Analyses to investigate whether another intervention used the identical date-of-birth eligibility cut-off

Our analysis can only be confounded if the confounding variable changes abruptly at the 2 September 1933 date-of-birth eligibility threshold such that individuals very close to either side of this threshold would no longer be exchangeable with each other. The most plausible scenario of such a confounding variable would be the existence of an intervention that used the exact same date-of-birth eligibility threshold as the zoster vaccine rollout and that also affected the probability of a dementia diagnosis during our follow-up period. We conducted five analyses to demonstrate that the existence of such an intervention is unlikely, by establishing that measures of outcomes and behaviours that would be affected by such an intervention are smooth across the date-of-birth eligibility cut-off.

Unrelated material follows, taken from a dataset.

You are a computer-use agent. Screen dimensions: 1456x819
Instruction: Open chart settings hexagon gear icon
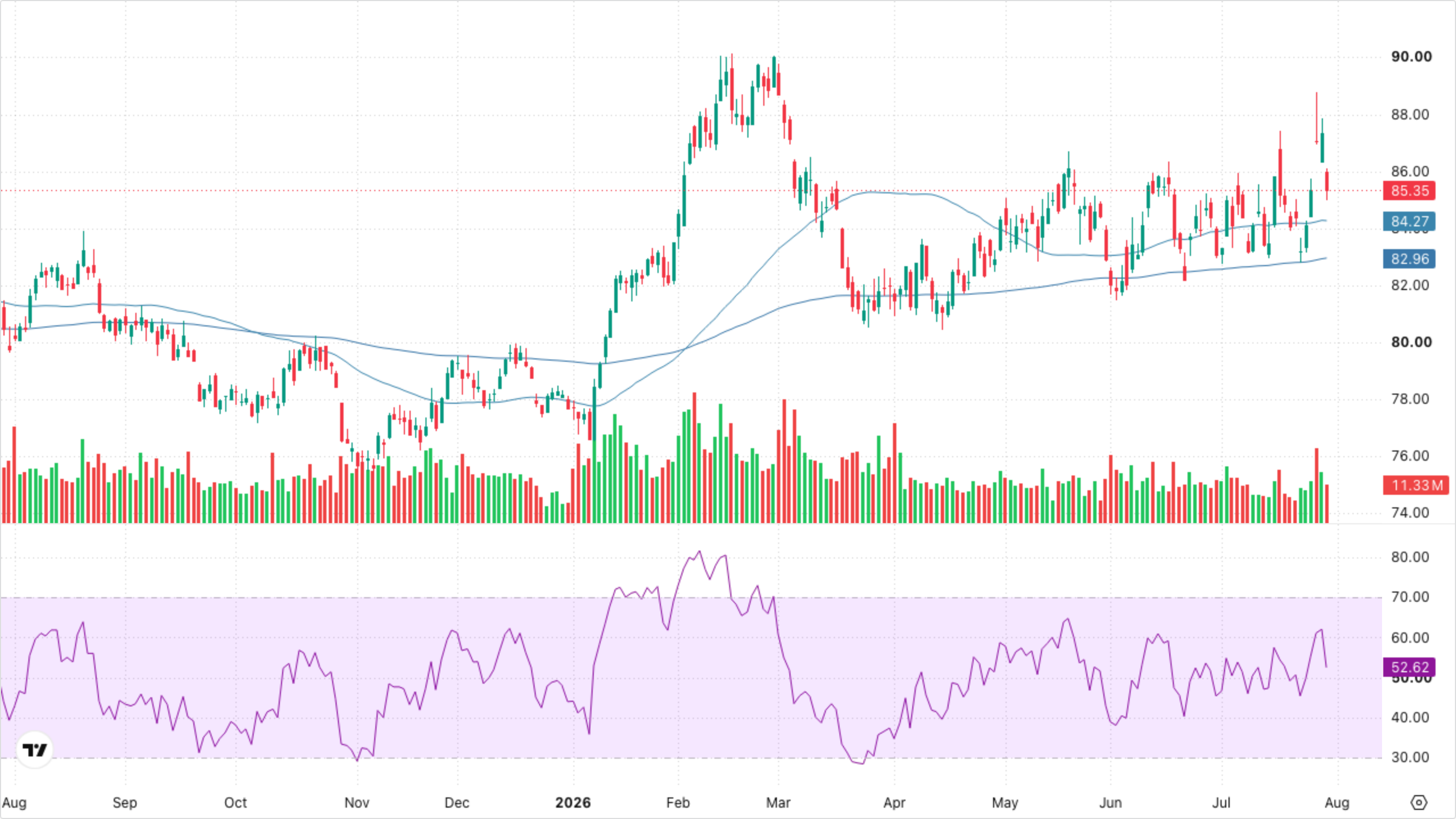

First, across a range of birthdates around the 2 September 1933 eligibility threshold, we plotted the probability of having received the following diagnoses or interventions before the start of the zoster vaccine program (on 1 September 2013): diagnosis of shingles, influenza vaccine receipt in the preceding 12 months, receipt of the pneumococcal vaccine as an adult, current statin use (defined as a new or repeat prescription of a statin in the 3 months preceding program start), current use of an antihypertensive medication (defined as a new or repeat prescription of an antihypertensive drug in the 3 months preceding the program start), participation in breast cancer screening (defined as the proportion of women with a record of referral to, attendance at or a report from breast cancer screening or mammography), each of the ten leading causes of disability-adjusted life years and mortality for Wales in 2019 as estimated by the Global Burden of Disease Project33, and all comorbidities (except for AIDS, which falls under privacy-protected diagnoses not made available by the SAIL database) that are included in the widely-used Charlson Comorbidity Index34. Moreover, we used each of these conditions, gender, decile of Welsh Index of Multiple Deprivation56, as well as all input variables to the Dementia Risk Score (as recorded before 1 September 2013)32, to predict the probability (while imputing a fixed age) of a new dementia diagnosis for each patient in the MSE-optimal bandwidth in our primary regression discontinuity analysis for dementia. In addition to plotting these predicted probabilities across a range of birthdates around the 2 September 1933 eligibility threshold, we also plotted the distribution of these predicted probabilities for patients who were eligible versus patients who were ineligible for zoster vaccination. The Read codes for each of these variables are provided in Supplementary Tables 1 and 2. As is the case for balance tables in clinical trials, these plots provide reassurance that individuals close to either side of the 2 September 1933 eligibility threshold are likely to be exchangeable with each other.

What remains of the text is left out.